Büyük Âlim'in ardından!
Fatih Camii’ne akın eden yüzbinlerin hüzünle yolcu ettiği İsmailağa Cemaati Lideri Mahmut Ustaosmanoğlu’na Rabbim’den rahmet diliyorum.
Mekânınız cennet olsun Büyük Âlim.
*
Bugün…
Fatih Camii’ne, Liderleri Merhum Muhterem
Mahmut Ustaosmanoğlu ile vedalaşmak için akın eden yüzbinleri izlerken…
O muhteşem kalabalığın ahenk içinde yürüyüşüne
bakarken hissettiklerimi, düşündüklerimi paylaşmak istedim siz Kıymetli
Okuyucularımla.
Bilenler bilir, ben “Muhafazakâr” ortamlarda yetişmedim.
Arseven
Ailesi, kendisini “çağdaş”
olarak nitelendiren bir Aile’ydi.
O çevrede CHP’ye oy verilir, yılbaşları itinayla
kutlanır, “gerici” denilenlere karşı
dikkatli olunması telkin edilirdi.
Yıllar böyle böyle geçerken…
Rahmetli Babam, Türkiye’ye kesin dönüş kararı aldı.
Bir süre sonra kanser hastalığına yakalandı.
Birkaç ay, Okmeydanı SSK Onkoloji’de yattı ve vefat
etti.
Yıllar sonra bulduğum Babamı tam da benimsemeye
başlamışken kaybetmek beni derinden sarsmıştı.
Ve üstelik yine tek başına kalmıştım.
O ruh haliyle, bir köşede otururken, mahalleden bir
tanıdık, “Serdar, bugün buraya Timurtaş
Hoca gelecek, istersen birlikte dinleyelim.”
dedi.
“Timurtaş
Hoca?”
O güne kadar ismini duymamıştım, bizim dünyamızda böyleleri
yoktu.
“Kim
ki O?” diye sordum.
“Vaazları
meşhurdur, insanlar Timurtaş Hoca’yı dinlerken kendilerinden geçer!”
diye cevap verdi.
Merak ettim.
Akşam, o tanıdıkla birlikte, Merhum Timurtaş Hoca’nın misafir olacağı eve gittik.
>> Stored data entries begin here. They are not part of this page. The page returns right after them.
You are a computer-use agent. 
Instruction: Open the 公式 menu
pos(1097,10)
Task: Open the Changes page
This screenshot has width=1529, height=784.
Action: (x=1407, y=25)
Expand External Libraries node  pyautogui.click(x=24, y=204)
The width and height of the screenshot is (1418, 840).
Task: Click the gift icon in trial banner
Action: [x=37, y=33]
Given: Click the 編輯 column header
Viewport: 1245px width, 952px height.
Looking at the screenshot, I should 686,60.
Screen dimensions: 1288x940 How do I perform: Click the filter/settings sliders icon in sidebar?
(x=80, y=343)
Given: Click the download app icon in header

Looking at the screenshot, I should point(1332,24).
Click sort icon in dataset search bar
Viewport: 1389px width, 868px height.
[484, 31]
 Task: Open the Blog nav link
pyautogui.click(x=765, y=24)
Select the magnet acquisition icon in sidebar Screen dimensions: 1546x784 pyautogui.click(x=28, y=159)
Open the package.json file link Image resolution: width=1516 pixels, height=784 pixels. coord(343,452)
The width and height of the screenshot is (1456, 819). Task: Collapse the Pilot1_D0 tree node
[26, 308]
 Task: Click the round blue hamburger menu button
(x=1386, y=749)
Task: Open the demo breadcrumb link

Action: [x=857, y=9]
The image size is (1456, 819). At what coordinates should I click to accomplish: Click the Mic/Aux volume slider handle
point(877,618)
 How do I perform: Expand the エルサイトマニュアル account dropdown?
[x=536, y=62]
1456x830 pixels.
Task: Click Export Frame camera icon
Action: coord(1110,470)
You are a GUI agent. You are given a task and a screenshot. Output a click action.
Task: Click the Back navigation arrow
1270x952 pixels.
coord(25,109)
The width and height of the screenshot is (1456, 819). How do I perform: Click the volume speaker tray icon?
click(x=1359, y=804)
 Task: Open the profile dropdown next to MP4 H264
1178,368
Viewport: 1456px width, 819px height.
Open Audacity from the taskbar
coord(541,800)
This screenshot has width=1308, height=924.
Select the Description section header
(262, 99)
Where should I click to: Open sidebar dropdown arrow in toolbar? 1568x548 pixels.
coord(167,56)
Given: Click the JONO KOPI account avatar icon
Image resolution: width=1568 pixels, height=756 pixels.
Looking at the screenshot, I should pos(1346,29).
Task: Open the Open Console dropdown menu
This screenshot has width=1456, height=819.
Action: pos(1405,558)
İlk defa böyle bir eve giriyordum…
Kur’an-ı Kerim’ler ve başka birçok “Dini” kitap…
Ortamda sadece erkekler vardı.
Arkadaşım beni onlara tanıttı.
Koca koca adamlar bana
“Hoş geldiniz Serdar Beyefendi”
dedi.
Biraz sonra Merhum Timurtaş
Hoca geldi.
Hepsi büyük bir hürmetle karşıladı kendilerini.
Ben, “Ne
yapsam?” diye düşündüm.
Ne yapacağımı bilemediğim için de, Merhum Timurtaş
Hoca oturuncaya kadar yan odaya geçip geri gelmeyi tercih ettim.
Arada kaynayıp gittim.
Hoca, hayli hüzünlü görünüyordu.
“Sormayın
başımıza gelenleri” dediğinde -gazeteci olacağım o günlerden
belliymiş demek ki- merakla dinlemeye başladım:
“Piyango
aleyhinde konuştuk diye bilmem kaç yıl hapisle yargılanıyoruz. Yargılanmak bir yana, sürekli olarak rahatsız
ediyorlar. Kapımıza sürekli olarak polis gönderiyorlar. Ev halkının yüreği
ağzında. Artık öyle bir hale geldik ki,
kapıyı kapıcı çalsa, ‘Eyvah, yine polis!’ diyoruz! Çocukların psikolojisi
bozuldu kardeşlerim!”
“Laikçi”
eğitimi almış bir genç olarak, “Piyango
aleyhinde konuştu diye”, bir Hoca’nın bu kadar sıkıntıya uğratılacağına
inanmak istemedim.
“Karalamak
için abartıyordur!” diye düşündüm.
“Ne
dediniz de böyle oldu?” diye sordum.
“Piyango
Devlet Kumarıdır, uzak durun!” dediğini söyledi
Muhterem Hoca.
O akşam çaylar içildi, sohbetler edildi.
Ben, bu Memleket’te “kumara kumar demenin” suç olduğunu, o akşam öğrendim.
Sonra sonra…
Bir şeyler değişmeye başladı kalbimde.
“Namaz
kılsam” diye düşünmeye başladım.
Fenerbahçe’nin maçları vardı.
Gün boyunca statta kalıyorduk.
Arada vakit namazları gidiyordu.
Statta mescid yoktu.
Bir yere karton atsam, görenler dalga geçerdi.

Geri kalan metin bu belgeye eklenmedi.